TO DO >> For this task, extract exactly the lines of the data below, from the line containing "Toggle Design Mode icon in the toolbar" through the last one, with pictures left out.

(Data extracted from a collection)
..........
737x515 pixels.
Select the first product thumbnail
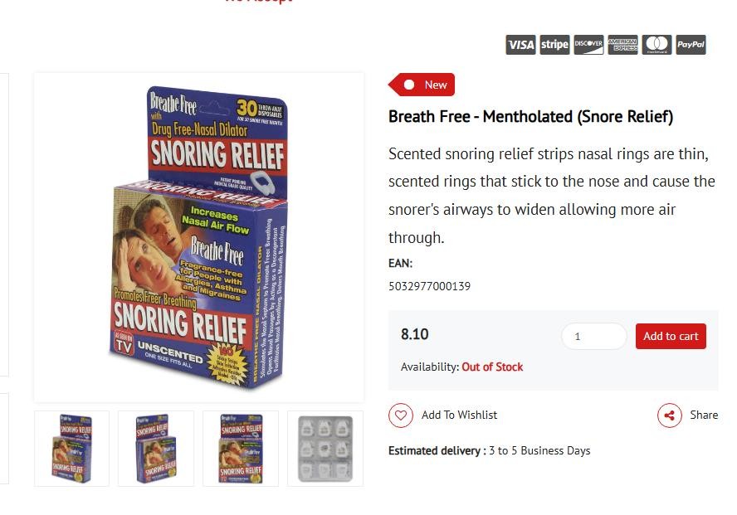[71, 448]
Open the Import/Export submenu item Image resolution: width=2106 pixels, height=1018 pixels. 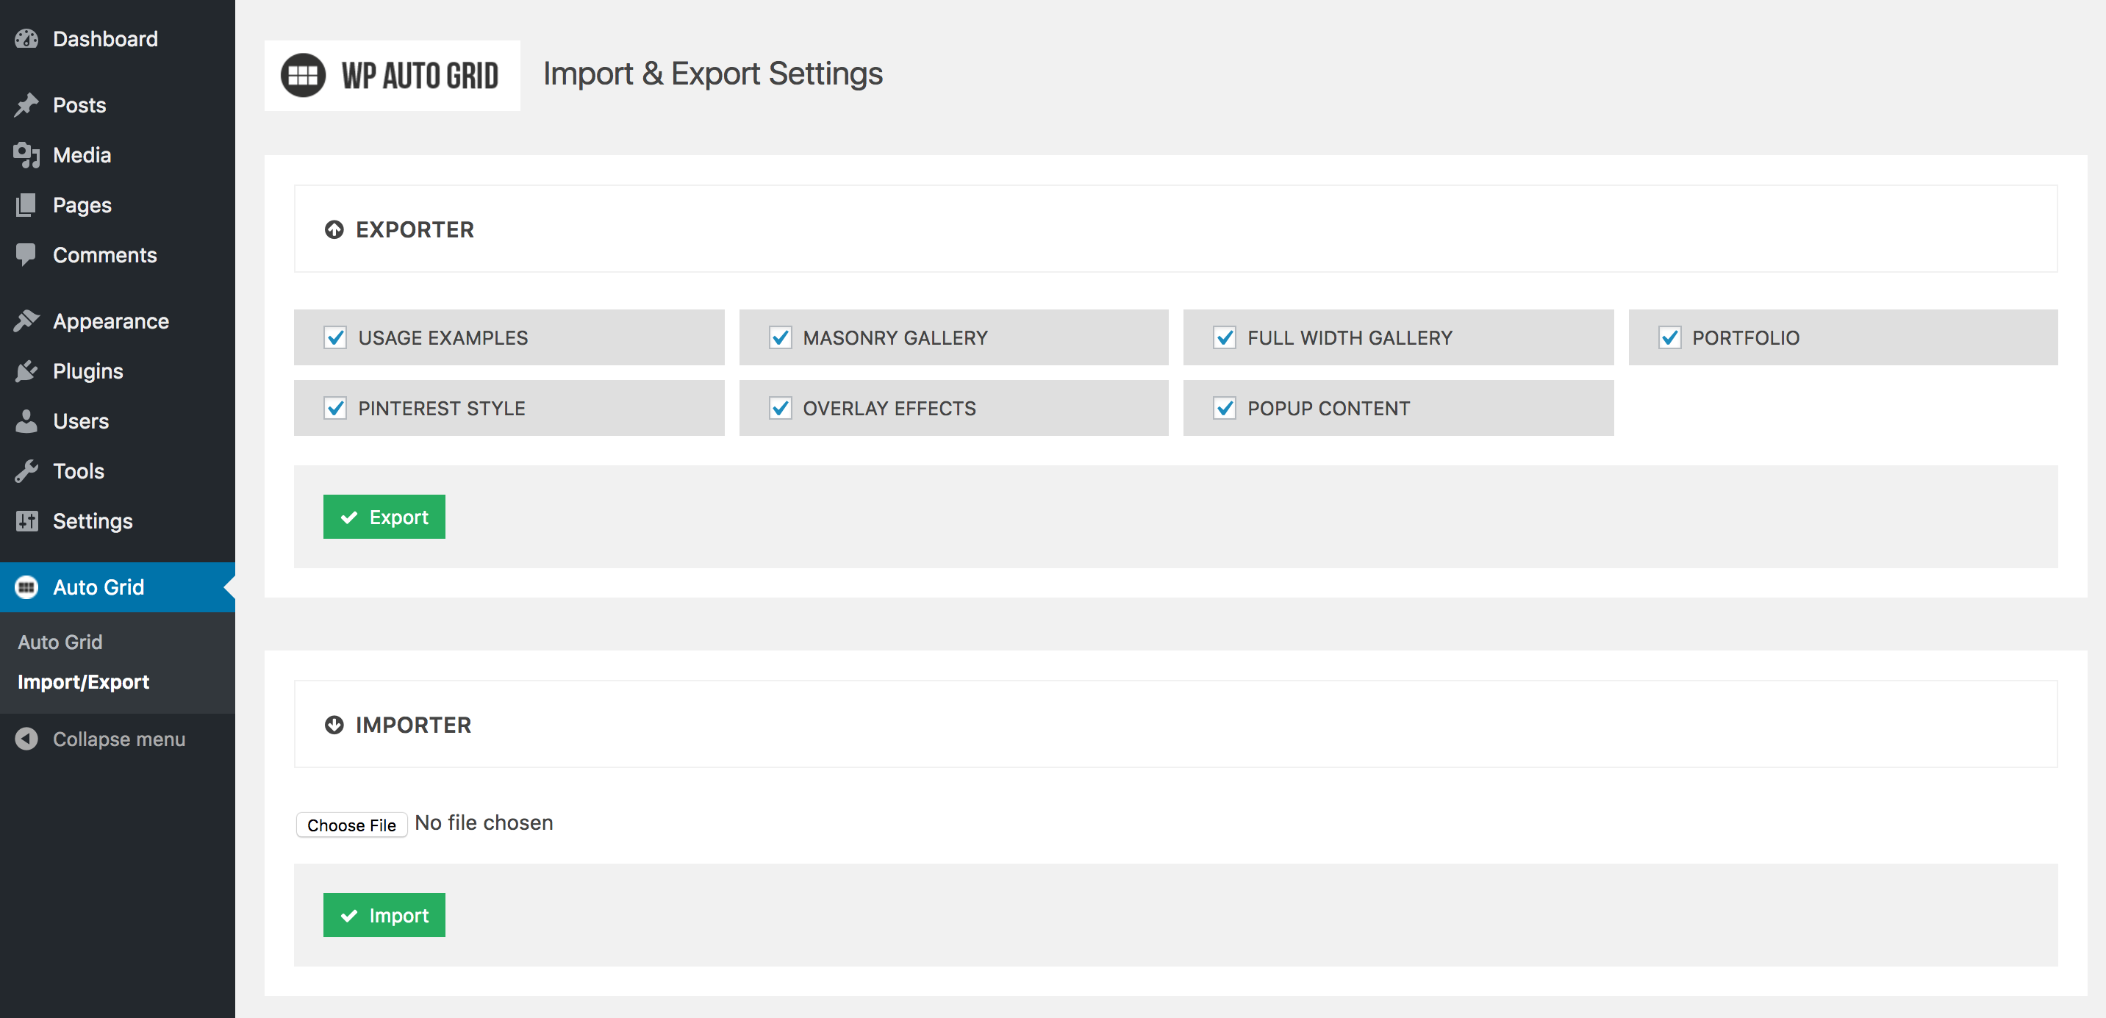pos(83,681)
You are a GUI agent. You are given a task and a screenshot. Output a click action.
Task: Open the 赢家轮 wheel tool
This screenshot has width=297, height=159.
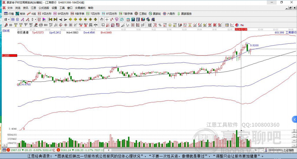coord(155,14)
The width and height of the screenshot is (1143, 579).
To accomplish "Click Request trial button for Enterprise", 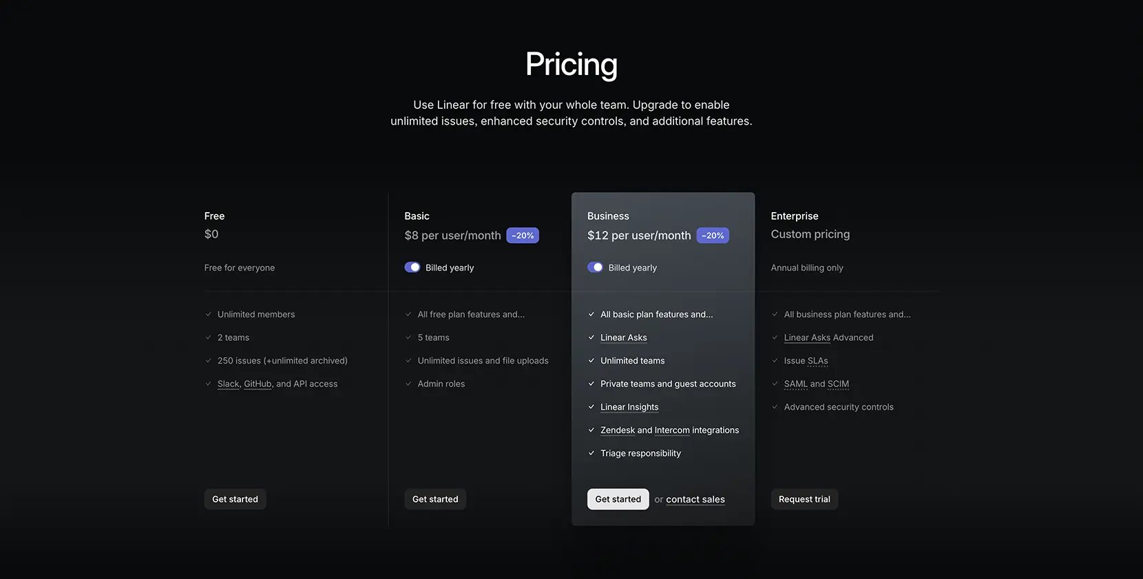I will pyautogui.click(x=804, y=499).
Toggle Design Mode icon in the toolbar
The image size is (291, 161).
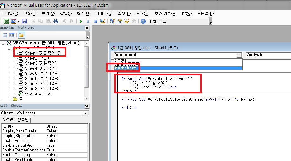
..........
RESULT OF THE TASK >>
Toggle Design Mode icon in the toolbar
The image size is (291, 161).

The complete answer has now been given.